His men obeyed his commandment without question, and if young Ix had notions of historical legitimacy about him, he would have remarked about how this moment may have been the first time in recorded history that a ratman had taken orders from a Kobold as his superior.

But such thoughts were those meant for later. They were more the domain of the Shai-Alud than creeping creatures like Ix and his kind.

The Shai-Alud…Ix thought.

No word had been sent to them. The last thing they had seen from their firing position had been the Spinerippers falling with the walls. As far as Ix knew, the ratman columns were already decimated. They could be all that was left…

But he put such thoughts from his mind as soon as they started to form. This was Sire Marcus, after all. He was no fool. He was strong. If this battle could be won, he would win it.

And so he kept his men close, demonstrating just how to deal with setbacks like this. He’d seen enough, and been in enough, to know exactly how to keep calm under pressure.

“Keep line-lines straight!” he squeaked over his shoulder, letting fly another shot that struck a leaping Yip right in his shoulder and sent him tumbling back the way he had come. “They will be striking at us from North-north! Keep up volley, and bash-bash any that come too close!”

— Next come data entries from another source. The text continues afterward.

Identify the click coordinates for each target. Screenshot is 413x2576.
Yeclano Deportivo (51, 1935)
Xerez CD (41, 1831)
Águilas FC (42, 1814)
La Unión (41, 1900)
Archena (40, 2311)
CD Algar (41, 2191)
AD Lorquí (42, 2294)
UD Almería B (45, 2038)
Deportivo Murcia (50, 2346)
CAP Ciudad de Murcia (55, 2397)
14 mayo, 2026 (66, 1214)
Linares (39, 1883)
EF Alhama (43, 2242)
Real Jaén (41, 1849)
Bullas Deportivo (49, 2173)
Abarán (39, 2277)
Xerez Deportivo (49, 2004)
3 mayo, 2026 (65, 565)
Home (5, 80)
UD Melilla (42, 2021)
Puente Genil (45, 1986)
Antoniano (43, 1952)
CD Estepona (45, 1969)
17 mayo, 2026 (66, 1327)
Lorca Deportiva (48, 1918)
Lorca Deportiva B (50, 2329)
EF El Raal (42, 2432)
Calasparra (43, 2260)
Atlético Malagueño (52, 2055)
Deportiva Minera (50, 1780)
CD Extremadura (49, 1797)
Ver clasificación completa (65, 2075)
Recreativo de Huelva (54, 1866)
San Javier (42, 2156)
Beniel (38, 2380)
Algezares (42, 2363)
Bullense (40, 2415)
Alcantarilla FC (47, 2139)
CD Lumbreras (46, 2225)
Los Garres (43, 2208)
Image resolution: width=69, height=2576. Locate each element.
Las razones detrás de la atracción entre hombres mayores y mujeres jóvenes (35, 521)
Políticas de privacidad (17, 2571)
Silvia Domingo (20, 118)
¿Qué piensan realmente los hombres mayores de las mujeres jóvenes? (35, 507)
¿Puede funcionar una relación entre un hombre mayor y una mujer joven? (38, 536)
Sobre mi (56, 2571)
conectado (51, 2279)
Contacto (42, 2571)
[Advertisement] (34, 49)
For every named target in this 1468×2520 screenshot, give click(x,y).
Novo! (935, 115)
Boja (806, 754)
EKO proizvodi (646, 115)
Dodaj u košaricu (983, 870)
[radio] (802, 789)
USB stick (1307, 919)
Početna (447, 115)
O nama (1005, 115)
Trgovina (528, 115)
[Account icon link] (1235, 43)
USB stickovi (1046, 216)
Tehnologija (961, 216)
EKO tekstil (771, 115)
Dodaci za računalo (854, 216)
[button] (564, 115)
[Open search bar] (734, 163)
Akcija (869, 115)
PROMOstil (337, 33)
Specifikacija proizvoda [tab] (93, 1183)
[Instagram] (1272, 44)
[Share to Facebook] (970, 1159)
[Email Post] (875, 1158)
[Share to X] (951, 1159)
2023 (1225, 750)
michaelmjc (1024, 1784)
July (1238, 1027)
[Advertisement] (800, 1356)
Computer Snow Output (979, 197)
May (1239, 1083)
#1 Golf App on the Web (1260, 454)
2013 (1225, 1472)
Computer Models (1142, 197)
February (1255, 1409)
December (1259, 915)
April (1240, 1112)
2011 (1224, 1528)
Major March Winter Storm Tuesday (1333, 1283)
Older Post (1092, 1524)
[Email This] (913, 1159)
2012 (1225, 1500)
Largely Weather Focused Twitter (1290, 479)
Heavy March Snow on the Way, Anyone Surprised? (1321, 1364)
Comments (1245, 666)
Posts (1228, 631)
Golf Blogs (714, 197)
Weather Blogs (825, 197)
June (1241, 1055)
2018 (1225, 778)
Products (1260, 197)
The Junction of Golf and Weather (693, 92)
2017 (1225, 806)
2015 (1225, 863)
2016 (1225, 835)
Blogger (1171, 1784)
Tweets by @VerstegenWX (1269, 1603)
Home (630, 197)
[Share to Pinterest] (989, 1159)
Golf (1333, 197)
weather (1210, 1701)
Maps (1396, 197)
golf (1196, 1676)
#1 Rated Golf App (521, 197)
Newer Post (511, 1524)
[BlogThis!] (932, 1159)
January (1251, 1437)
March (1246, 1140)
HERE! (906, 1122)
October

The men obeyed, but the lack visibility didn’t do them any favors. It seemed that every inch they moved back simply brought more Kobolds sprinting at them, some not even bearing weapons – simply running at them hoping to take a chunk out of the opposing force with their infected teeth. Ix watched them go down one by one as his men moved back – and with every five kobolds they felled, the beastly loyalists slew at least one Sharpshooter for good measure.

The squad was wavering – Ix knew it. He could feel the vibrations of their tentative paws on the ground. He knew they wanted nothing more than to turn tail and flee.

“Talon-Leader Ix-Ix!” one of his Kobolds screamed. “The tide do not stop! Should we be retreating? Should we be falling ba-“

“No run-run!” Ix cried back into his faltering ranks. “Shai-Alud Marcus will have plan-plan! He will not want us to run. He never run-runs!”

Ix’s form became almost feral as he kicked out at an advancing Kobold with his bare feet before bringing up his arquebus and popping a cap in the flailing creature to make sure he was dead. He looked down at his fallen once-brother and was overtaken in the moment by something strange. Something that become so, so much stranger once the fog was finally lifted and the Sharpshots of Ix saw their Brothers staring back at them across a field littered with Kobold and Ratman corpses.

“Be readying shooters!” one of his ratman units shouted. “There they are!”